Пока идолы дергались, повязки с них потихоньку сползли. Из-под бинтов повылезали рожи – не пойми чьи, безглазые, безротые, безухие, поскольку розовая плоть довольствовалась лишь тем, что натянулась на скульптуры, словно каучуковая кожица. Ну и что, скажете вы, это ж всего-навсего кожаное трико на каменном истукане! Отнюдь нет. Это трико обладало дикой силищей, способной принудить мрамор подчиниться себе.
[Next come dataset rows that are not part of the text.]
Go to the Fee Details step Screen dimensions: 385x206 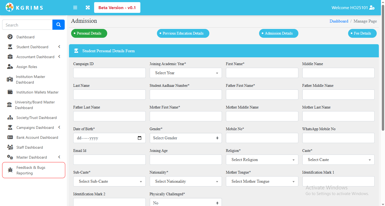pos(362,33)
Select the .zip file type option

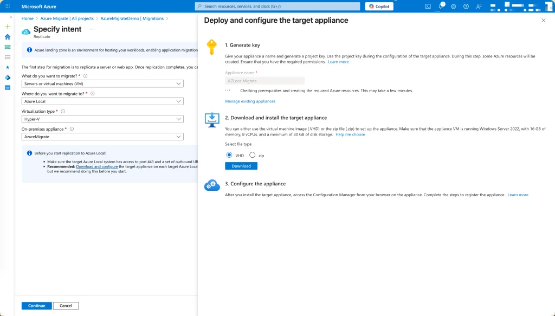pos(253,155)

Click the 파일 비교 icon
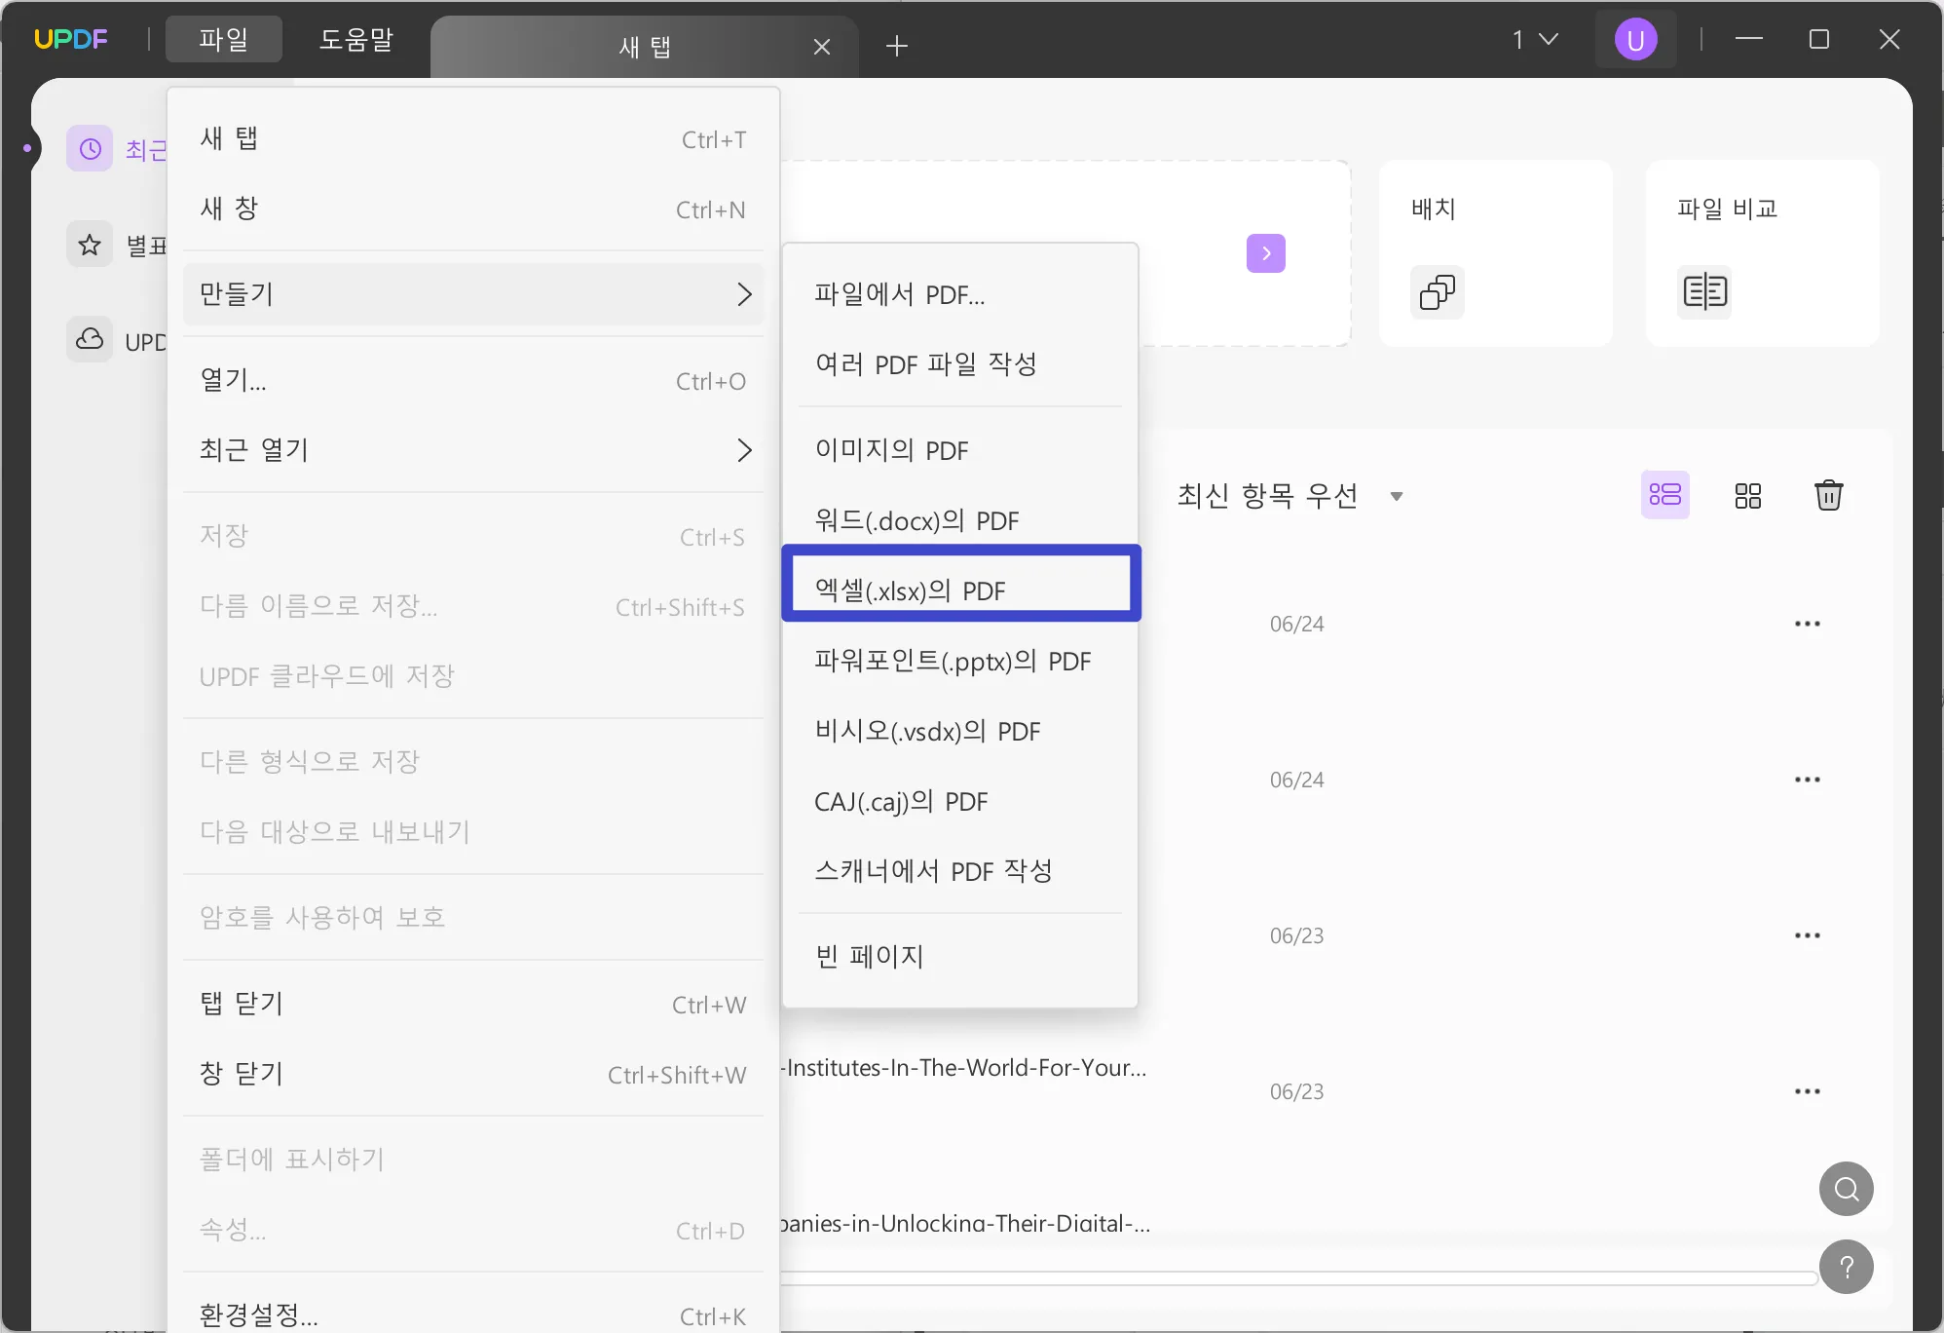1703,291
Статуи превратились в больших живых кукол, которым не дано было ни видеть, ни говорить, ни слышать.
– Эти статуи заставляет двигаться фальшивое мясо, – изрек синий пес. – Оно ими командует, оно – всему голова!
– Ты прав, – хмуро сказала Пегги Сью. – Они застоялись на пьедесталах. Они хотят спрыгнуть и размять ноги!
Внедренная в них энергия сломала их неподвижность, скульптуры продолжали дергаться, причем с удвоенной силой.
Пегги поначалу казалось, что кожаные комбинезоны не выдержат напора изнутри и порвутся, но ничего подобного не случилось. Розовое мясо держалось, растягивалось, управляло камнем. Если бы эта рудиментарная ткань была подвергнута лабораторному анализу, все были бы поражены ее жизнеспособностью. Это не-пойми-что жило с упорством и упрямством примитивного организма, сила которого в том, что оно не зависит от перепадов настроения, так как не имеет чувств.
Вновь раздался треск – и какой! Один из пьедесталов раскололся, и первый идол отодрал ноги от цоколя. Наконец-то свободный, он тяжко спрыгнул наземь, вытянув руки прямо перед собой, и пытался поймать равновесие и сориентироваться в пространстве.
Пегги попятилась, представив себе, как эти ручищи гладят ее лицо.
Ожившая статуя не выглядела злобной; в принципе она походила на громадную и дурно сделанную заготовку куклы. На ладонях не было пальцев, а сами ладони напоминали скорее боксерские перчатки. Это был недочеловек – недотепистый увалень, шатавшийся по саду и натыкавшийся на деревья. Его уже хотелось пожалеть.